Sunday, October 09, 2011

A Moderate's Manifesto....

Lately, with all the political rhetoric bombarding us as the 2012 elections come closer, I find myself thinking about my “position”. Where am I politically? When I answer that question, I find that I am a moderate. I look at several points in the areas of financial, social and environmental to determine where I stand on issues.

Financial: as the economy has tanked, and our own personal household economy is no longer based on credit, but solely on cash, I find that not only have I personally become more fiscally conservative, but I believe that as a country we MUST also become fiscally conservative. However, the areas that I see the needs for cuts in are neither conservative nor liberal. We could save BILLIONS of dollars by ending two extremely costly wars; we could restructure the tax code to make it more fair; we could do away with some entitlement programs that were offspring of the Depression and Johnson’s Great Society of the ‘60’s; we can cut back on the salaries and perks of the nation’s largest employer, the US Government, starting with the fat cat salaries of our Senators and Congressional representatives. However, I feel we still need to take care of those here that cannot help themselves: the chronically unemployed; the disabled who cannot work; the old and infirm who have no way to support themselves. So, in fiscal responsibility comes also a social responsibility.

Social: I find that there are two social hot-buttons right now in this country – same-sex marriage and abortion. Sure, teaching Creationism in our schools is also a hot-button issue when you have certain Presidential candidates that bring it to the forefront. But those other issues are ones that engage more Americans than any other. When I was a single man I was fully supportive of abortion, very pro-choice. Now having had two kids of my own, with their uniqueness of who they are, I cannot support abortion as much as I used to.

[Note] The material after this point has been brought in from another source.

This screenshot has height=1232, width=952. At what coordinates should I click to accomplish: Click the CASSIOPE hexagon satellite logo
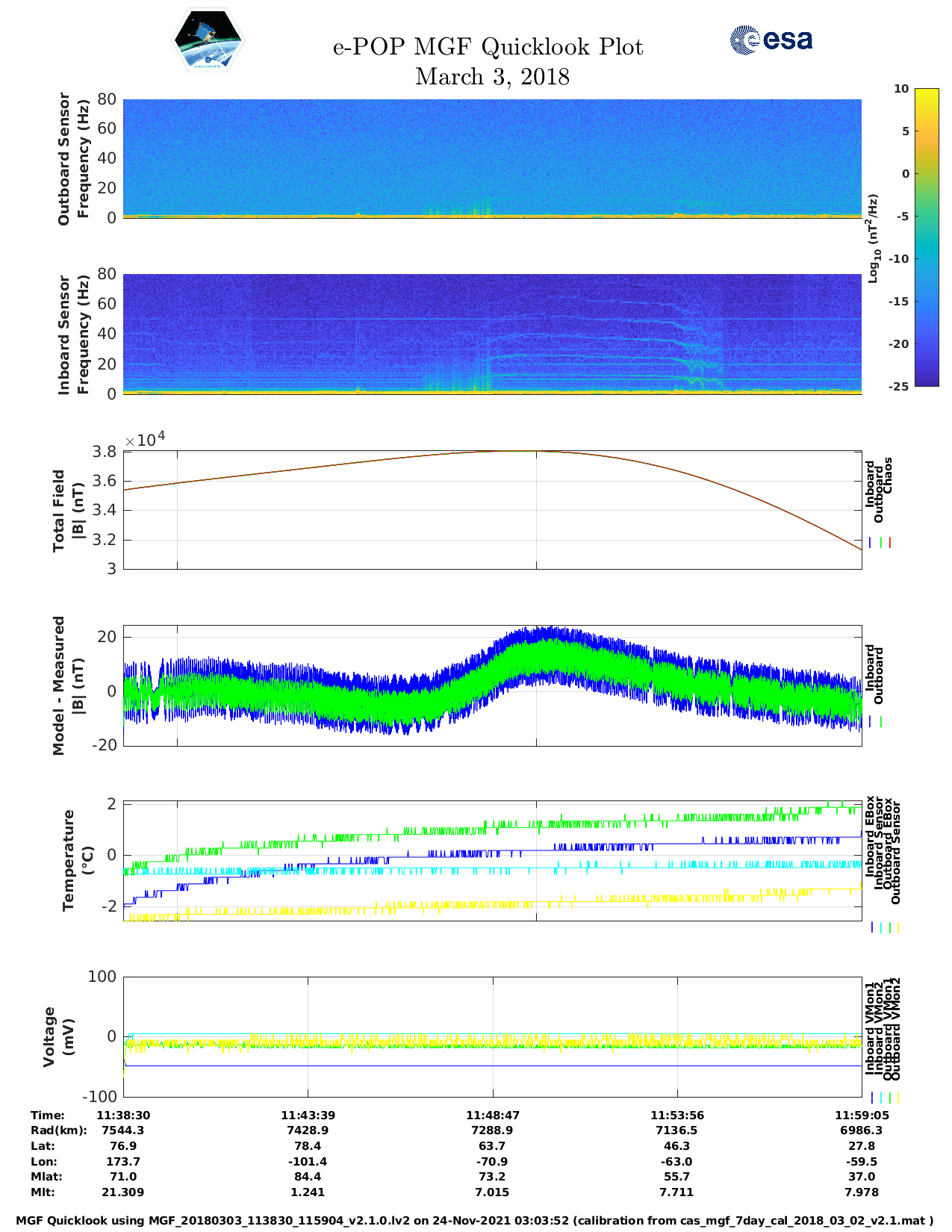tap(208, 41)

But I find that I still support a woman’s right to HAVE an abortion, within reason (only a 1st trimester abortion), and I still support the Supreme Court’s landmark decision in Roe vs. Wade. I believe too that if we were to reverse that decision, women would still attempt to have abortions, but now they’d have to do it in some clandestine way, without the safeguards that are afforded them by trained physicians and nurses performing those abortions. So, while I don’t LIKE abortion, I believe that legalized abortion is a right and a safeguard. As far as same-sex marriage, well, I’m not QUITE comfortable with the idea of two same-sex individuals deciding to “marry” – it just doesn’t “feel” right to me. Yet I believe that if two individuals, whether male and female, or male and male, or female and female, are in a LOVING and COMMITTED relationship, why should they not LEGALLY marry? Why can they not have the same legal rights as other heterosexual married couples have? I am not sold yet on same-sex marriages being performed in houses of worship, and that may take some time before I land on one side of that issue or not. But the Right’s argument that gay marriage is a threat to traditional marriage I find to be laughable. What really IS a threat to traditional marriage: rocky finances that drive couples apart; infidelity; domestic abuse; substance abuse. Why not make THESE things illegal before we concentrate on making same-sex marriage illegal.

Finally, the environment. I am NOT a tree-hugging environmentalist. I used to be a member of the Sierra Club, but left because it became a “let’s save the environment to the extent that no one can use or even truly enjoy it” type of an organization. The Sierra Club was so anti-development, anti-oil exploration and drilling, anti-mining, that it has crippled our economic ability to sustain our country. While environmental tragedies such as the massive Gulf oil spill in 2010, or the Exxon Valdez in the 80’s are of concern, I think that our government has done an acceptable job in regulating those industries, and we do not need to further regulate without impeding economic progress. I see it this way: we have natural resources that are not abundant, but are ready for “harvesting”, yet we prevent those resources from being tapped by requiring environmental impact reports and studies, permits, etc. I see us as being good stewards of what we have been blessed with. We need to be responsible in using our natural resources, yet at the same time continue to develop renewable sources, like solar and wind energy. But we need to recognize that our poor stewardship over the last 150 or so years has affected our climate (and I do NOT believe that we have affected our climate as much as Al Gore says we have), we have lost many species due to our endeavor to get ahead, and we have lost many wonderful natural sights due to our need to have progress (like the Glen Canyon dam that inundated a wonderful set of canyons in the southern part of Utah).